Written by on April 13, 2011 in Baltimore Bites - No comments

Ever wanted to go to Poland?

Well, you can. It’s on the #10 bus line.

It won’t take you to Krakow but it will drop you at My Polish Food Market, 6208 Eastern Avenue in the Bayview neighborhood. The store is crammed floor-to-ceiling with every kind of Polish foodstuff you can imagine—cucumber pickles, pickled mushrooms, fish pastes, noodles, bread, cookies, sausage—even Galaretka, or Polish jell-o.

Everything is imported from Poland except the fresh goods—bread, with comes from a Polish bakery in New York City, some of the cheese, also from NYC, and the sausage, which hails from Chicago, itself home to a formidable Polish community.

The owner of a Polish food market, Malgorzata Bondyra, stands in front of her shelves of merchandise.

“I sell a little bit of everything,” says proprietor Malgorzata Bondyra.

There is also a freezer full of plump pierogi, the Polish version of ravioli, stuffed with cheese or onion or potato and sometimes all three.

Malgorzata Bondyra , who owns and runs the store, was born in Poland and moved to the U.S. 16 years ago, and she quickly found that the Polish communities in cities up and down the East coast will drive just about any distance to get their hands on their favorite foods from home.

“Most of my customers come from the Baltimore area but I draw from everywhere, Washington, Virginia, Pennsylvania,” she says. “And people call from different states.”

Her biggest sellers with Polish natives are pickles, soup mixes, pierogis and black turnip extract—a digestive aid. Americans, we like the sweet stuff, like her line of flavored syrups—blackcurrant and raspberry are especially popular with Yanks, as are cookies and paczki, pastries similar to donuts.
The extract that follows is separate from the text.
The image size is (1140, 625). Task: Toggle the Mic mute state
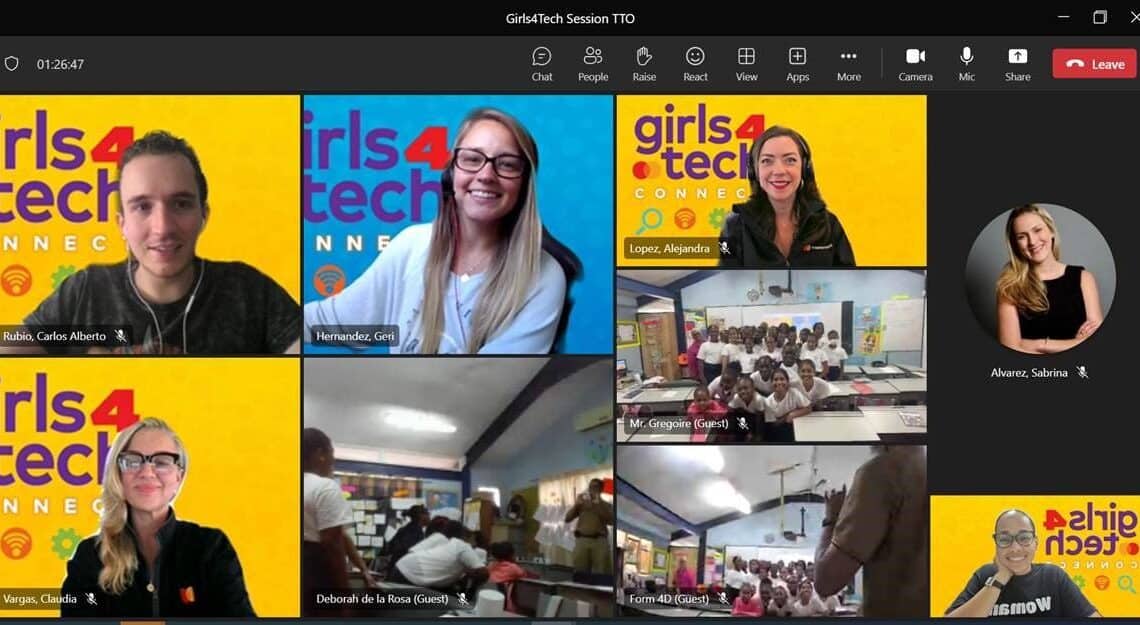[x=966, y=64]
We picked up a loaf of addictive raisin bread, which we devoured, and some soft cheese, which we savored for its smoky smoothness, delicious on a bagel or a slice of rye bread. Or the raisin bread.
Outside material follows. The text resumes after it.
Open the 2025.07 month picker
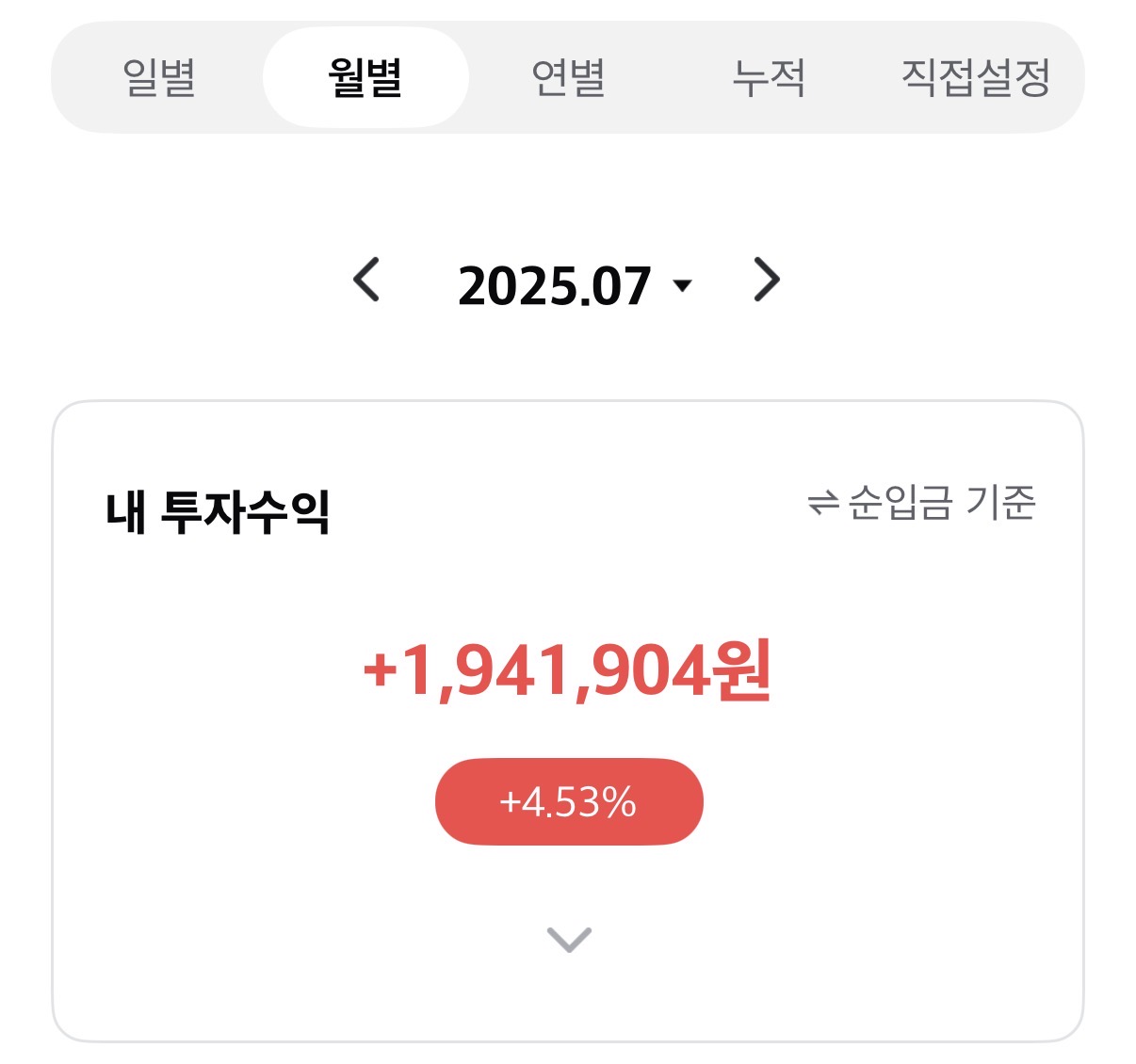Viewport: 1136px width, 1064px height. [575, 285]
We also picked up a bar of E. Wedel Soczysty Duet, milk chocolate with a creamy fruit filling which was similarly addictive.

Bondyra also runs a service for people who want to ship parcels back to Poland—clothing, toys, books, etc., and ships most of her goods throughout the United States.

And food is not the only line she sells. She also sells shampoo, soap, and over-the-counter remedies.
“I sell a little bit of everything,” she says modestly.

My Polish Food Market, 6208 Eastern Avenue, is open Tuesdays, Wednesdays, and Thursdays, 10 a.m.-4 p.m.; Fridays, 9 a.m.-7 p.m.; Saturdays, 9 a.m.-4 p.m. and Sundays, 11:30 a.m.-2 p.m. Call 410-633-6306 for further info.